Narrative Trails: A Method for Coherent Storyline Extraction via Maximum Capacity Path Optimization
Fausto German, Brian Keith, Chris North
TL;DR
Narrative Trails reframes narrative extraction as a maximum capacity path problem on a coherence graph built from latent-space document representations, enabling efficient extraction of up to $k$ distinct storylines between user-specified endpoints. The method combines a projection-space representation (via embeddings, UMAP, and HDBSCAN), a coherence graph with base and sparse coherence measures, and a maximin path-optimization procedure with redundancy reduction. Empirical results across Wikispeedia and multiple datasets show that Narrative Trails achieves higher coherence and reliability than baselines and is faster than Narrative Maps, with demonstrated generalizability and potential for multimodal extensions. This approach offers a scalable, abstractive alternative for sensemaking and information synthesis in large, diverse corpora.
Abstract
Traditional information retrieval is primarily concerned with finding relevant information from large datasets without imposing a structure within the retrieved pieces of data.
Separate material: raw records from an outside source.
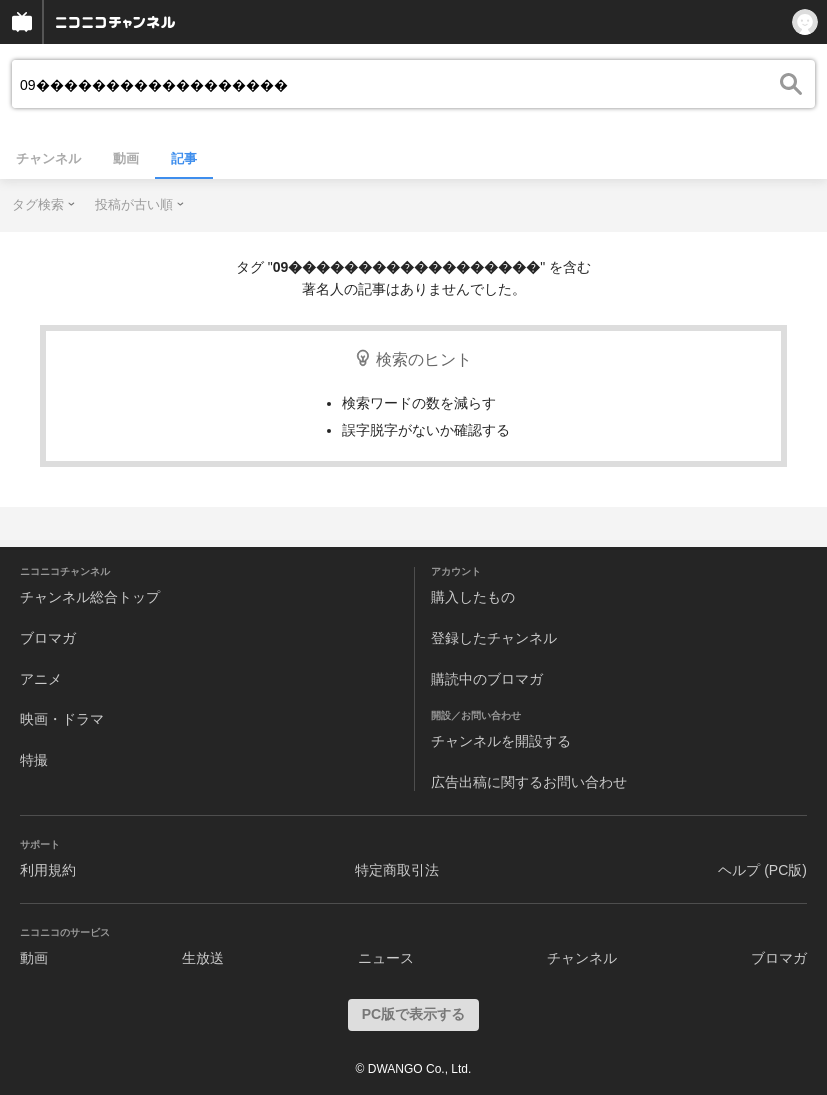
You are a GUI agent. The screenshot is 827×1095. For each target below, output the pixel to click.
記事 (184, 158)
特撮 (34, 760)
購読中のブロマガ (487, 679)
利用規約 (48, 870)
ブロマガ (48, 638)
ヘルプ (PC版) (762, 870)
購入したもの (473, 597)
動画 (126, 158)
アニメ (41, 679)
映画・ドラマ (62, 719)
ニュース (386, 958)
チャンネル (48, 158)
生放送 (203, 958)
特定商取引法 (397, 870)
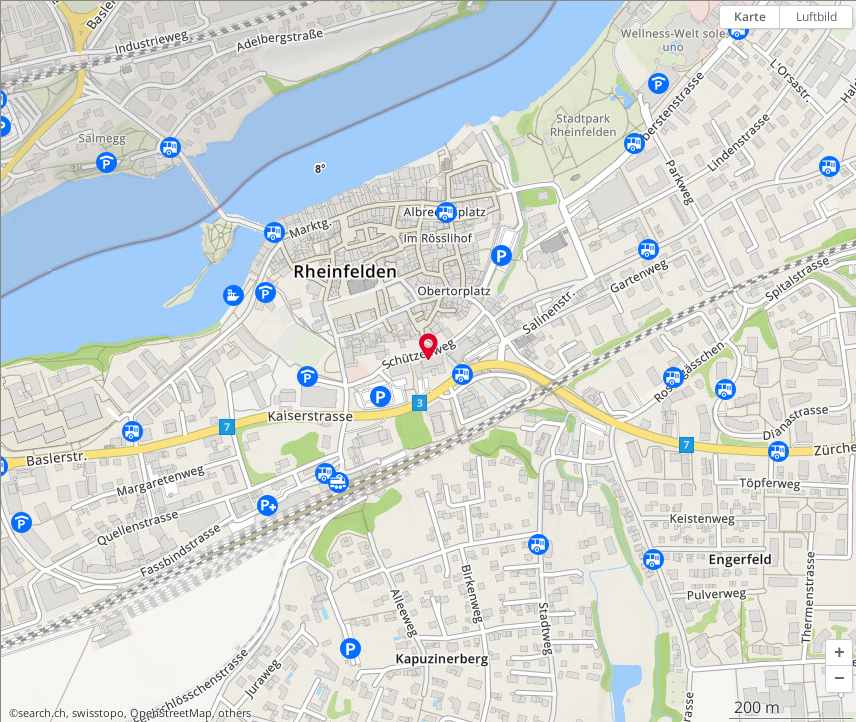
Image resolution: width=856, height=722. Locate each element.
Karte (750, 16)
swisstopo (98, 713)
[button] (839, 653)
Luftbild (816, 16)
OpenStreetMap (171, 713)
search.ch (42, 713)
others (234, 713)
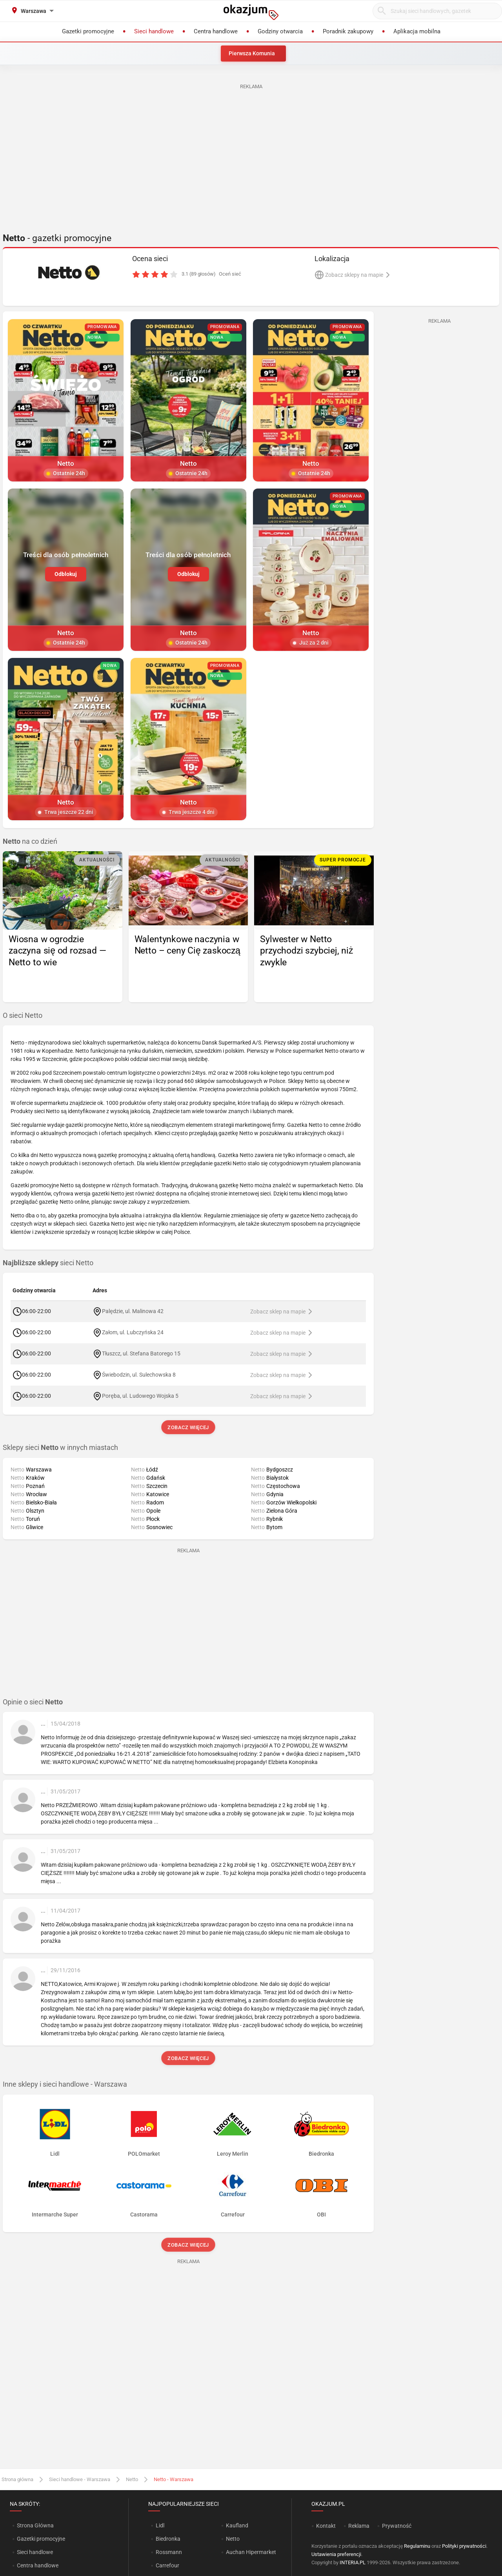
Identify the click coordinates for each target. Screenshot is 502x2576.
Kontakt (326, 2526)
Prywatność (396, 2526)
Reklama (358, 2526)
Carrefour (167, 2565)
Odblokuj (66, 573)
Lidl (160, 2525)
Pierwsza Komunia (252, 53)
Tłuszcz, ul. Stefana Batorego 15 (141, 1353)
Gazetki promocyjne (41, 2539)
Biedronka (168, 2539)
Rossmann (169, 2552)
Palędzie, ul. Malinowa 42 (133, 1311)
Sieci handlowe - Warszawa (79, 2479)
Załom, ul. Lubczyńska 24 (133, 1332)
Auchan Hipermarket (251, 2552)
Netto (132, 2479)
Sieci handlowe (35, 2552)
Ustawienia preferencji (336, 2554)
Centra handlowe (37, 2565)
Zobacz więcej (188, 1427)
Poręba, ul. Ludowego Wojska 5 (140, 1396)
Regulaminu (417, 2546)
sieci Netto (48, 1263)
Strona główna (17, 2479)
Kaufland (237, 2525)
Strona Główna (35, 2525)
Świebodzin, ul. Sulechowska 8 (139, 1375)
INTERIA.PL (353, 2562)
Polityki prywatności (464, 2546)
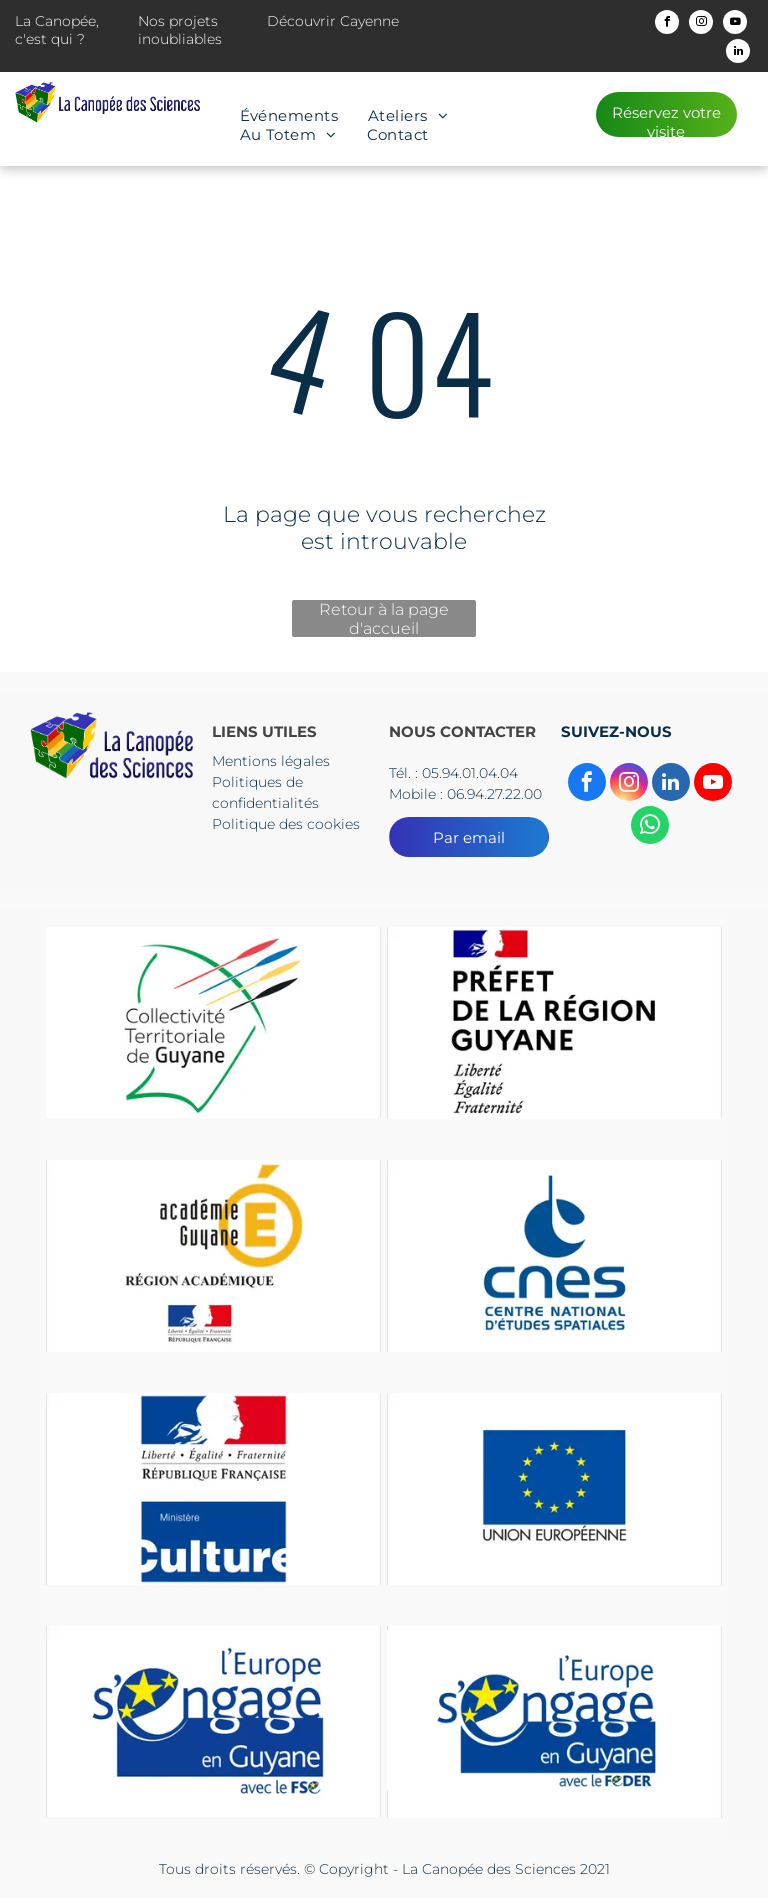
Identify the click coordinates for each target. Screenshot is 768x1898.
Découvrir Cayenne (333, 21)
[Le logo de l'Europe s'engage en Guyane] (213, 1721)
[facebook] (667, 24)
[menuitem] (289, 115)
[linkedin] (738, 53)
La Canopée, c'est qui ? (57, 30)
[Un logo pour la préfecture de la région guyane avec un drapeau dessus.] (554, 1022)
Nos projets (178, 21)
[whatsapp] (650, 827)
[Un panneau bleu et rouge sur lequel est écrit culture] (213, 1488)
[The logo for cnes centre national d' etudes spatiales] (554, 1255)
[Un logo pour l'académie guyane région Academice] (213, 1255)
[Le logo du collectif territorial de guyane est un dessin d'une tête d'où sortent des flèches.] (213, 1022)
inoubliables (180, 39)
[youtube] (735, 24)
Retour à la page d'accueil (384, 618)
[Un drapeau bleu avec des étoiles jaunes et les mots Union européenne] (554, 1488)
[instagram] (701, 24)
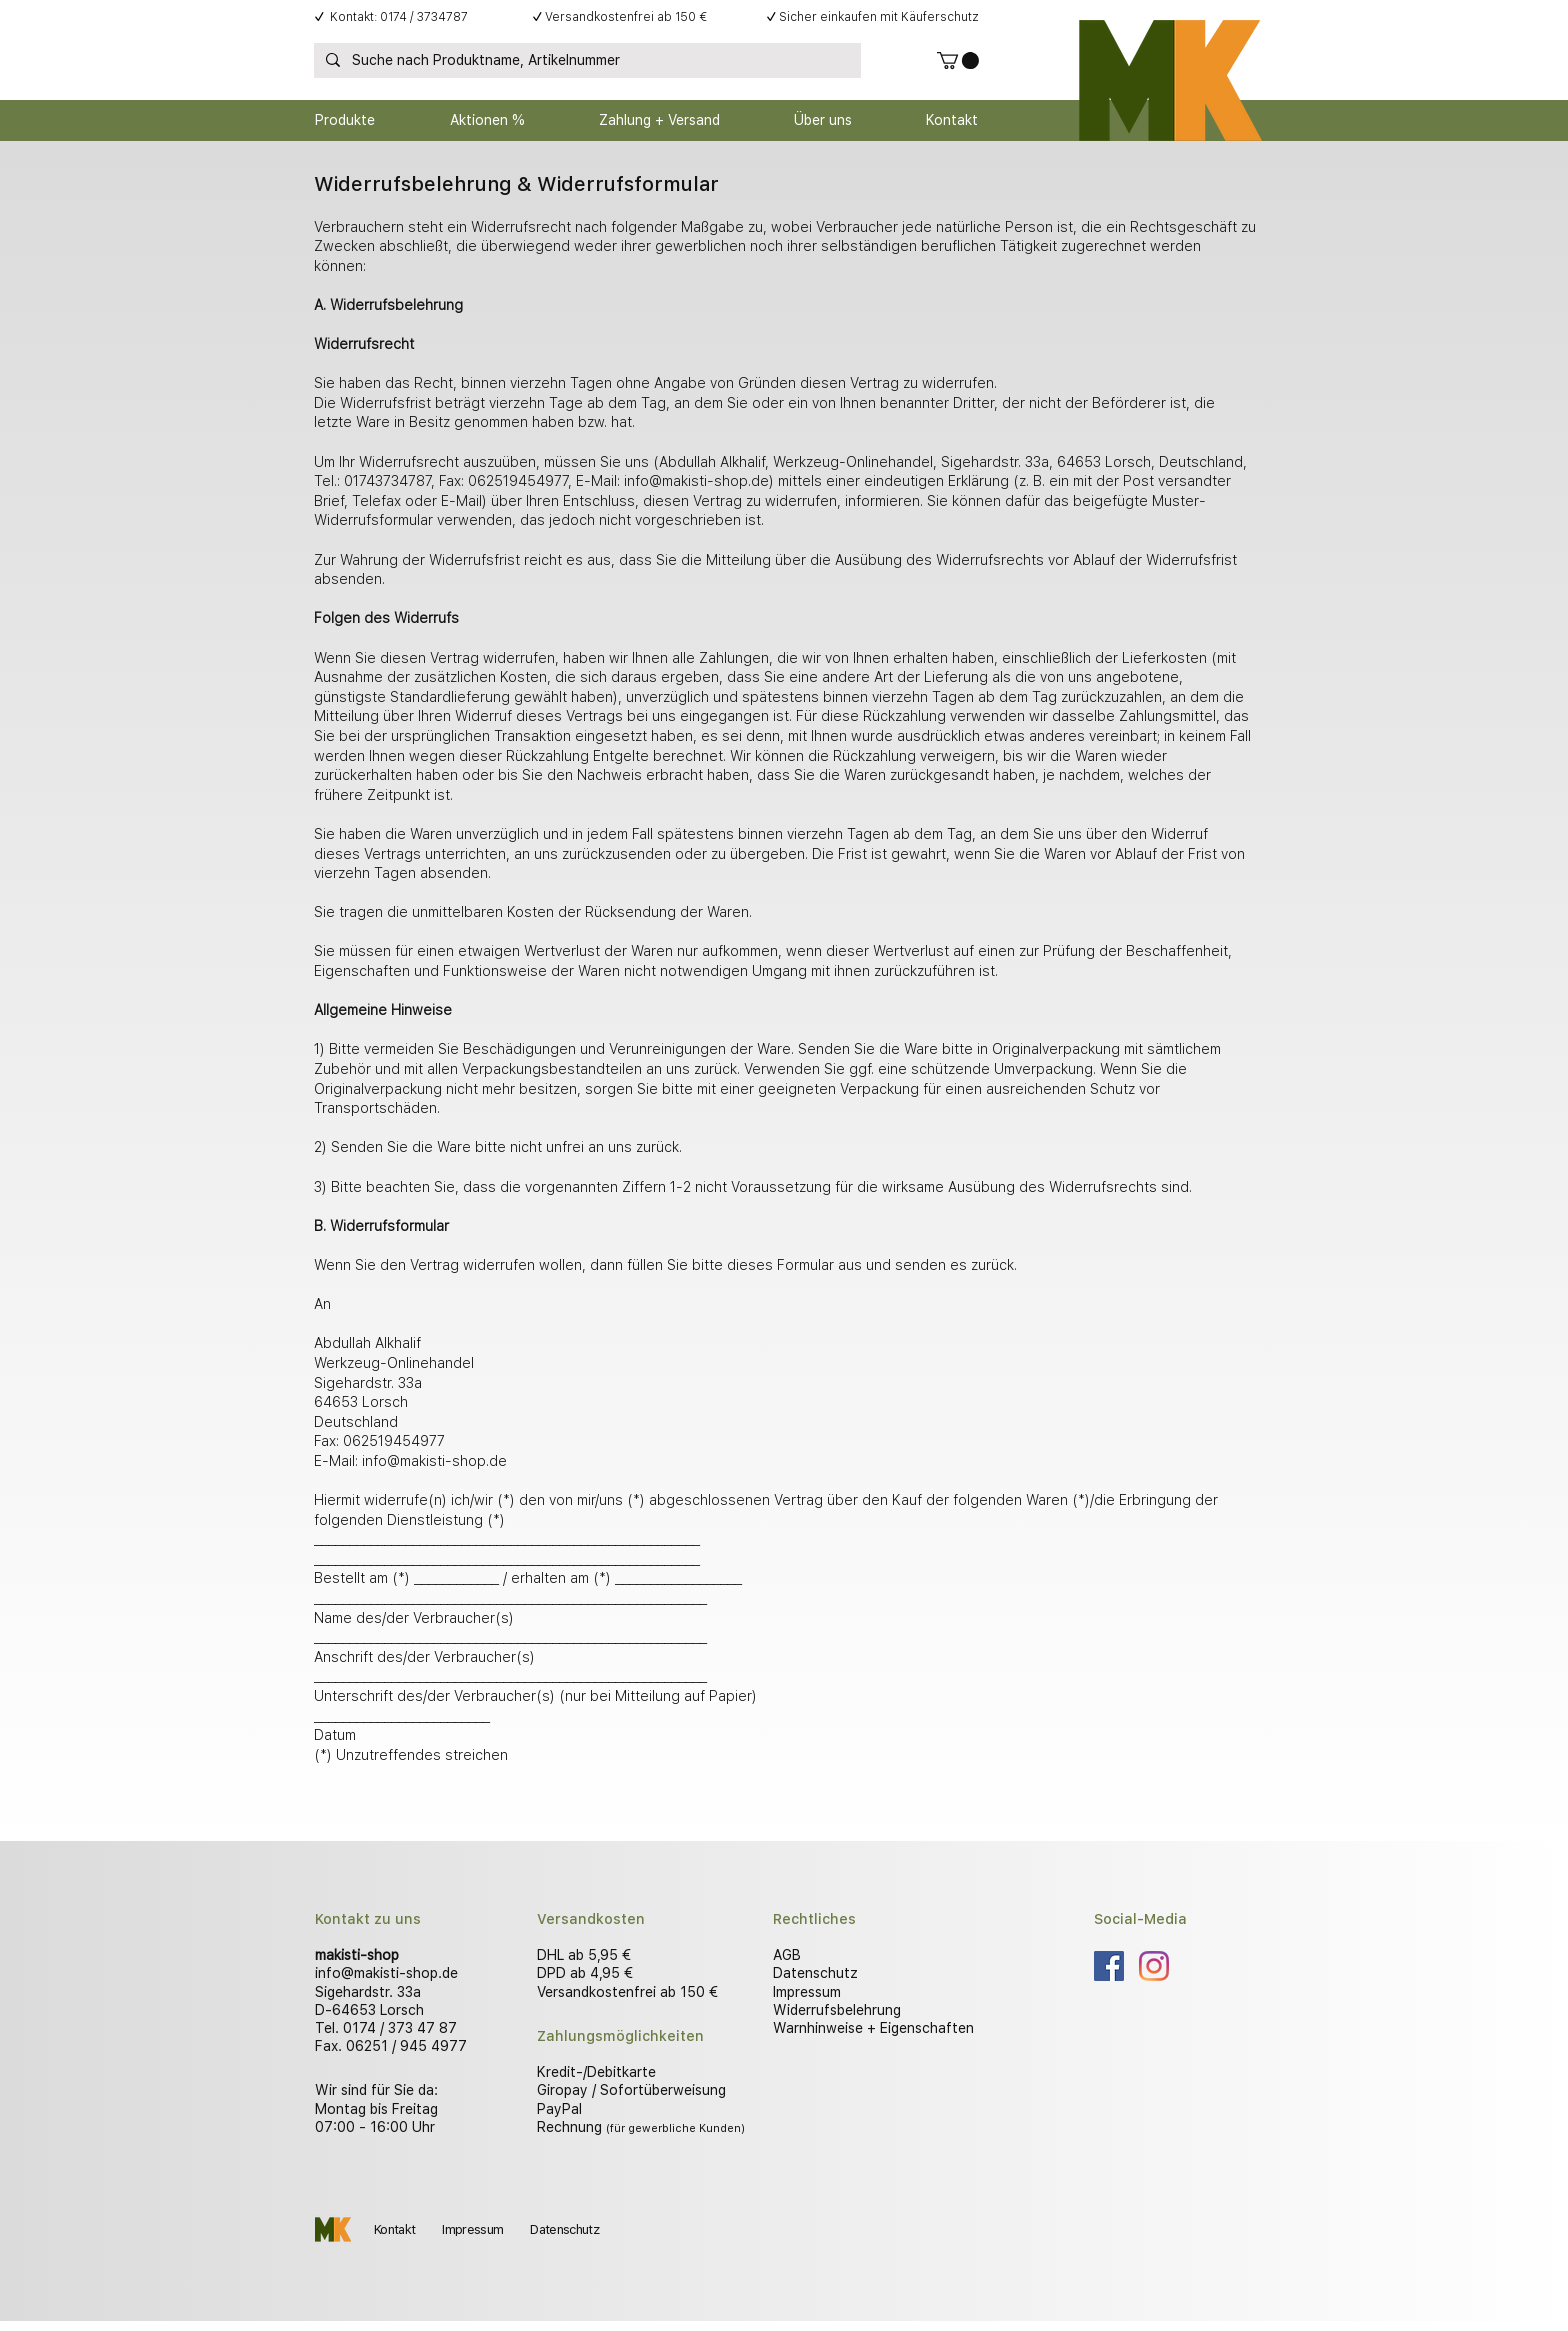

However, structuring information in the form of narratives--ordered sets of documents that form coherent storylines--allows us to identify, interpret, and share insights about the connections and relationships between the ideas presented in the data. Despite their significance, current approaches for algorithmically extracting storylines from data are scarce, with existing methods primarily relying on intricate word-based heuristics and auxiliary document structures. Moreover, many of these methods are difficult to scale to large datasets and general contexts, as they are designed to extract storylines for narrow tasks. In this paper, we propose Narrative Trails, an efficient, general-purpose method for extracting coherent storylines in large text corpora. Specifically, our method uses the semantic-level information embedded in the latent space of deep learning models to build a sparse coherence graph and extract narratives that maximize the minimum coherence of the storylines. By quantitatively evaluating our proposed methods on two distinct narrative extraction tasks, we show the generalizability and scalability of Narrative Trails in multiple contexts while also simplifying the extraction pipeline.